***** Document excerpt

Felicia visits Genoa City to assist Nick Newman (Joshua Morrow) in the launch of Restless Style magazine. While working on the joint campaign, Felicia flirts with Nick, and joins forces with Nick's half-brother Adam (Chris Engen) to break up Nick and his wife Phyllis Summers Newman (Michelle Stafford), which is unsuccessful.

Felicia returns to Los Angeles and allies with Thorne and Ridge to eliminate Donna out of Forrester Creations, because of the supposed bad publicity that the company had received since Eric married Donna (of whom none of them approve of). Their efforts are not well received by Eric, who is angry that his children aren't willing to give Donna a chance. The feud continues and Felicia is fired from her job at Forrester Creations by Donna, though she is later reinstated. Felicia becomes frustrated with her father's choice to name Rick president of the company. She sees the Logan family as having far too much influence over her family's business and feels that her father does not notice her anymore. When it is time for the company to debut its new line, Felicia openly expresses that she partially wishes it would fail so that Eric would see the error in allowing the Logan family to have so much power over Forrester Creations. Felicia contacts Nick expressing a wish to leave her father's company in favor of Jackie M and even offers to rekindle their romance, despite him being engaged to Katie Logan (Heather Tom). It does not happen because Nick is committed to Katie.

**********
***** Data shown

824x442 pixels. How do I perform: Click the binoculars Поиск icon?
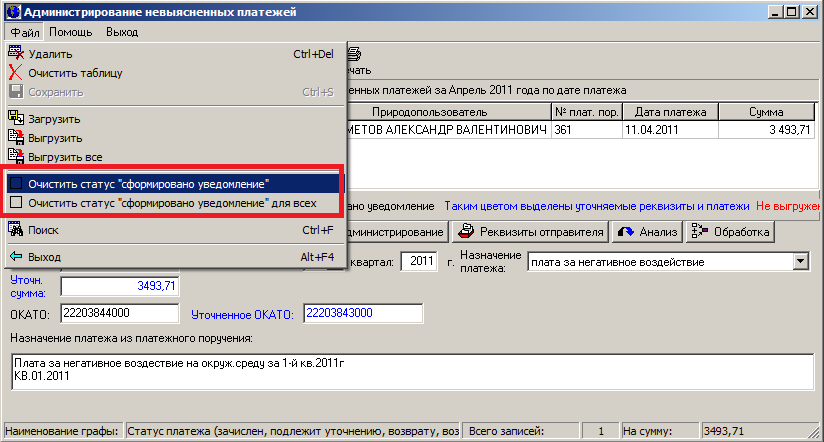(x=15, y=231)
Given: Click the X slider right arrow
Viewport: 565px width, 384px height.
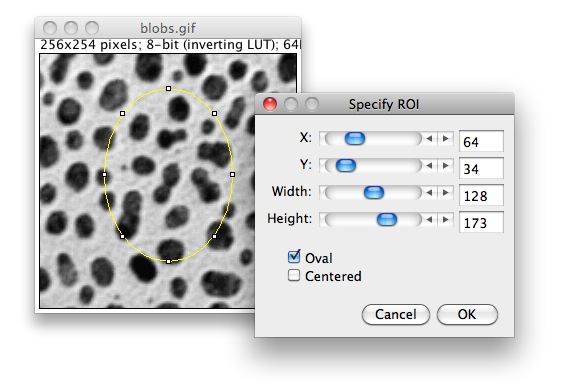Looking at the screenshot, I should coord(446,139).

**********
***** Data shown

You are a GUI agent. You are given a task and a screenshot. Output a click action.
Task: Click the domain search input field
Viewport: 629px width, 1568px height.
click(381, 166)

**********
***** Data shown

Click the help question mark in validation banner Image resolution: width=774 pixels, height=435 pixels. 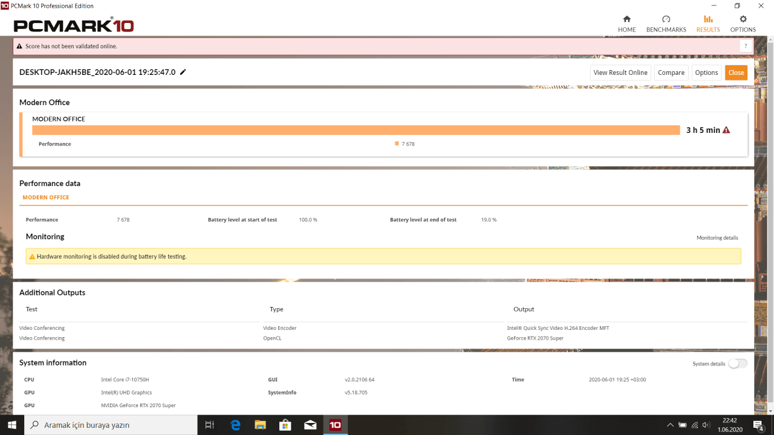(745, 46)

**********

• Work item
Go on with the passage about Felicia and Forrester Creations, shown above the records, picking up after its final sentence.

• Solved exercise
Felicia returns in 2010 and learns her mother has cancer, and stays to support the family until Christmas. She again returns in July of the following year for the wedding of Ridge and Taylor—which does not end up happening. Felicia returns in November 2012 for her mother's farewell party, she stays for the funeral and leaves again after spending Christmas with her family. In August 2014, Wyatt Spencer (Darin Brooks), Hope Logan (Kim Matula) and Rick (Jacob Young) visit Felicia at Forrester Creations Paris, ahead of shooting a new promotion in the city. In September 2016, Felicia returns to help her family to stop Eric and Quinn Fuller's (Rena Sofer) wedding.

==Reception==
Kay's performance in the role earned her a nomination for the Daytime Emmy Award for Outstanding Supporting Actress in a Drama Series in 2007. Luke Kerr from Daytime Confidential expressed excitement for Felicia's 2011 return, writing "This is going to be fun!", and hoped that Felicia "stirs up some trouble while she's back". In 2009, Kerr's colleague, Jamey Giddens, called Kay "ravishing" and speculated that Felicia could be a love interest for Whipple Jones (Rick Hearst). In 2014, Jillian Bowe from the same website called Felicia a "fiesty fashionista and cancer survivor".